Data items
------------------------

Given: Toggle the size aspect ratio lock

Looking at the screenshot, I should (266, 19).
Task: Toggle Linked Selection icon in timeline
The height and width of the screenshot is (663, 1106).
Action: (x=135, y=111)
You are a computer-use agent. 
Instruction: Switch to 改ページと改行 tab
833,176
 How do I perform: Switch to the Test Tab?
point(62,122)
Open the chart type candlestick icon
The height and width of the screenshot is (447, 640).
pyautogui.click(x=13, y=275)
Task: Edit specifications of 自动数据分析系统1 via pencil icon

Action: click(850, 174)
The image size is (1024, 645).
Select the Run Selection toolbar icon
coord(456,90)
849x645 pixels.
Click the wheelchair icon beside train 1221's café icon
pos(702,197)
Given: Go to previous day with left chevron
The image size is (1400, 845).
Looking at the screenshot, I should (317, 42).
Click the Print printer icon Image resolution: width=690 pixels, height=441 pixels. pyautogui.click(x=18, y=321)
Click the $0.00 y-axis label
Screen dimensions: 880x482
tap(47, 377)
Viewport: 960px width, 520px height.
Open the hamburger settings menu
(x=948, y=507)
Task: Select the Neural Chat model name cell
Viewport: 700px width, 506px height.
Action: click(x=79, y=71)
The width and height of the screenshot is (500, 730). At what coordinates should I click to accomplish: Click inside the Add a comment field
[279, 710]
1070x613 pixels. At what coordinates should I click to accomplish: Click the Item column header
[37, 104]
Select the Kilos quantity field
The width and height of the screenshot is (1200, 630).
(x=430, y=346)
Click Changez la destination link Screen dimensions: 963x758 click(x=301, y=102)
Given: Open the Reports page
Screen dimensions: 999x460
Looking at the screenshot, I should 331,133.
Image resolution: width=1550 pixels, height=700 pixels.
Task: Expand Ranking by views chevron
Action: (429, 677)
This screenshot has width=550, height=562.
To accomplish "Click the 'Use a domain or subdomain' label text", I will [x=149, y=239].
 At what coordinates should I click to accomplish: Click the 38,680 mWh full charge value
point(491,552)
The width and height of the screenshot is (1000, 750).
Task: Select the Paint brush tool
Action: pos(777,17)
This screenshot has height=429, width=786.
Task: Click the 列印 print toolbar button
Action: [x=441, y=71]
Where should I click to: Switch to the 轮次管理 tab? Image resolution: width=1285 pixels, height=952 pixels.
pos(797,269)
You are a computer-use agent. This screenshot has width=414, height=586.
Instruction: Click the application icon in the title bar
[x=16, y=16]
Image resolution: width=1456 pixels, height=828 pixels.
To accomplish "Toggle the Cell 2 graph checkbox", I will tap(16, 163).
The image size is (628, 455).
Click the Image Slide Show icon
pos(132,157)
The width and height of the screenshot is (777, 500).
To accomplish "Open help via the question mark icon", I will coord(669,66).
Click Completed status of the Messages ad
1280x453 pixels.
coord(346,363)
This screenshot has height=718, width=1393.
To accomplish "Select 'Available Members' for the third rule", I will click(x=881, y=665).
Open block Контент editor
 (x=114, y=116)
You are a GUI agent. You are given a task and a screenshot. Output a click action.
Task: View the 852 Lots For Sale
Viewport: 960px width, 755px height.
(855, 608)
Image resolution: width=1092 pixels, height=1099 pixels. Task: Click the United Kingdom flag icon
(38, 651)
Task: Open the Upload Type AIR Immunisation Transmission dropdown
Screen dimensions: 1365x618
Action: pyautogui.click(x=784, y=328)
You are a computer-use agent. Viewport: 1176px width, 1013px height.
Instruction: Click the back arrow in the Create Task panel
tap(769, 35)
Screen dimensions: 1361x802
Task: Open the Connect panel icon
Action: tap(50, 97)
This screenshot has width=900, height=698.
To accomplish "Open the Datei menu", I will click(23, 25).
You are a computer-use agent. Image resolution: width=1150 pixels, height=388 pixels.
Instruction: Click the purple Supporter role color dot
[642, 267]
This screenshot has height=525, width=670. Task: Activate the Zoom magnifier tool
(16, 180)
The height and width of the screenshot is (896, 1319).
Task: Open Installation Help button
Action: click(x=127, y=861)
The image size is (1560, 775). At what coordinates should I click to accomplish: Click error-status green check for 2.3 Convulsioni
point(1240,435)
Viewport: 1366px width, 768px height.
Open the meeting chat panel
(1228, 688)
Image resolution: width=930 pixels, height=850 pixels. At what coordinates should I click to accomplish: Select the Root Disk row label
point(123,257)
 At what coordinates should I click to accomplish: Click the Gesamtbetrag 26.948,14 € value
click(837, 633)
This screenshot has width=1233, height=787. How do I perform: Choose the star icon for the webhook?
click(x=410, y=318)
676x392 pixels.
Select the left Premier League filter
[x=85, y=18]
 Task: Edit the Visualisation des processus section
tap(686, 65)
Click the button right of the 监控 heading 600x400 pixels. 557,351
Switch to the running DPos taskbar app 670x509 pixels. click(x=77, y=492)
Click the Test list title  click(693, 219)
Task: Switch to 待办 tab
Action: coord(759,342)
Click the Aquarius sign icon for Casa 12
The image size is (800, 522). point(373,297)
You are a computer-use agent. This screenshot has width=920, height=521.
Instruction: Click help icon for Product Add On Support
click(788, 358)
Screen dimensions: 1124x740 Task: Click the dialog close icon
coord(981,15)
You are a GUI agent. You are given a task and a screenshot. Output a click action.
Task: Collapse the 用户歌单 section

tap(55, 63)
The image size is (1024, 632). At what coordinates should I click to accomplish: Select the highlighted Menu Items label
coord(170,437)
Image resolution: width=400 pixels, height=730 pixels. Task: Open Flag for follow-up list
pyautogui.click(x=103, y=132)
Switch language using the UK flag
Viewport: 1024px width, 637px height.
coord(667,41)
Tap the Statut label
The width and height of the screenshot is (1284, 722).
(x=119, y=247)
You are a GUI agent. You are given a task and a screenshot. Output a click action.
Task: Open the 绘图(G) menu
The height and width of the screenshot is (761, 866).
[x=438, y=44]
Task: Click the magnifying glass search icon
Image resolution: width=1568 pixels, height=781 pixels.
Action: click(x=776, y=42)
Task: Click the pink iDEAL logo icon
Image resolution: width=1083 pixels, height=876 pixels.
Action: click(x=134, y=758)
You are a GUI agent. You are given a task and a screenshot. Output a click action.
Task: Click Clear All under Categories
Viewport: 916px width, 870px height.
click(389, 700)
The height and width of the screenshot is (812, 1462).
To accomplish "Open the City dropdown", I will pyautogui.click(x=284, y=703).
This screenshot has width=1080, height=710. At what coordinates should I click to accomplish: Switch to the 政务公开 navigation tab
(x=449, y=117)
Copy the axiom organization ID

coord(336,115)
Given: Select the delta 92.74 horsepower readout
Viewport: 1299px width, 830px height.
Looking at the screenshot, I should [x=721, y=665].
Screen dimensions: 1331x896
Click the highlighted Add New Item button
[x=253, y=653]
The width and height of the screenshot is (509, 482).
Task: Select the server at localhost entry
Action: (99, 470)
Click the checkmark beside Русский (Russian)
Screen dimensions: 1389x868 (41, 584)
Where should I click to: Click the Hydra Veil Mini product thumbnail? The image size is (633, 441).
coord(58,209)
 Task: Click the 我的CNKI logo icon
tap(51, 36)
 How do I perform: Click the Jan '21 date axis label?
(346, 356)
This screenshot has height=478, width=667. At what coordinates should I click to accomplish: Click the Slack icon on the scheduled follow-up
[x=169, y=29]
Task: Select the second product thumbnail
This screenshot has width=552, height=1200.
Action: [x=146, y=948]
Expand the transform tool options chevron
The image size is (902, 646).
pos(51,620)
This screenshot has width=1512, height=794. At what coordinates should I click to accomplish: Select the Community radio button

------------------------

• TASK INSTRUCTIONS: Make an exact copy of every line from the one with "Given: Select the" to the end of the data, with the first and last of those lines included.

• SOLVED EXERCISE:
Given: Select the delta 92.74 horsepower readout
Viewport: 1299px width, 830px height.
Looking at the screenshot, I should [x=721, y=665].
Screen dimensions: 1331x896
Click the highlighted Add New Item button
[x=253, y=653]
The width and height of the screenshot is (509, 482).
Task: Select the server at localhost entry
Action: (99, 470)
Click the checkmark beside Русский (Russian)
Screen dimensions: 1389x868 (41, 584)
Where should I click to: Click the Hydra Veil Mini product thumbnail? The image size is (633, 441).
coord(58,209)
 Task: Click the 我的CNKI logo icon
tap(51, 36)
 How do I perform: Click the Jan '21 date axis label?
(346, 356)
This screenshot has height=478, width=667. At what coordinates should I click to accomplish: Click the Slack icon on the scheduled follow-up
[x=169, y=29]
Task: Select the second product thumbnail
This screenshot has width=552, height=1200.
Action: [x=146, y=948]
Expand the transform tool options chevron
The image size is (902, 646).
pos(51,620)
This screenshot has width=1512, height=794. At what coordinates should I click to accomplish: Select the Community radio button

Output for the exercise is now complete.